▸ **Exercise data**:
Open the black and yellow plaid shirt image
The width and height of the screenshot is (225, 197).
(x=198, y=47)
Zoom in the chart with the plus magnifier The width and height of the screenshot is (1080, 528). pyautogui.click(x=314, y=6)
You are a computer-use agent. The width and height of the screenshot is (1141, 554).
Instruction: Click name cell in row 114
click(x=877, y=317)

* * *

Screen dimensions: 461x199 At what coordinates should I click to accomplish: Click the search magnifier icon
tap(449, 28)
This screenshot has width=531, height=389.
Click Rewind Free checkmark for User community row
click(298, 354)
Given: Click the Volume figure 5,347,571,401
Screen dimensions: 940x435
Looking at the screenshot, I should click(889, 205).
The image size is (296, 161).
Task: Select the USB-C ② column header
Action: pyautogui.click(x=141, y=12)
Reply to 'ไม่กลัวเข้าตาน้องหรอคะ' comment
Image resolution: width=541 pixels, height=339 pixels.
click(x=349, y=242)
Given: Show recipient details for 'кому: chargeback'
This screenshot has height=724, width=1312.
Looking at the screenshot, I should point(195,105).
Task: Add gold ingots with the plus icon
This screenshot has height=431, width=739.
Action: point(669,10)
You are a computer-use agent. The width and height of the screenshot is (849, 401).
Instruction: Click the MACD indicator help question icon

▸ **Exercise details**: I'd like the number of lines in the listing above that contain the string "agent", and only the number.

▸ **Solution to the problem**: 2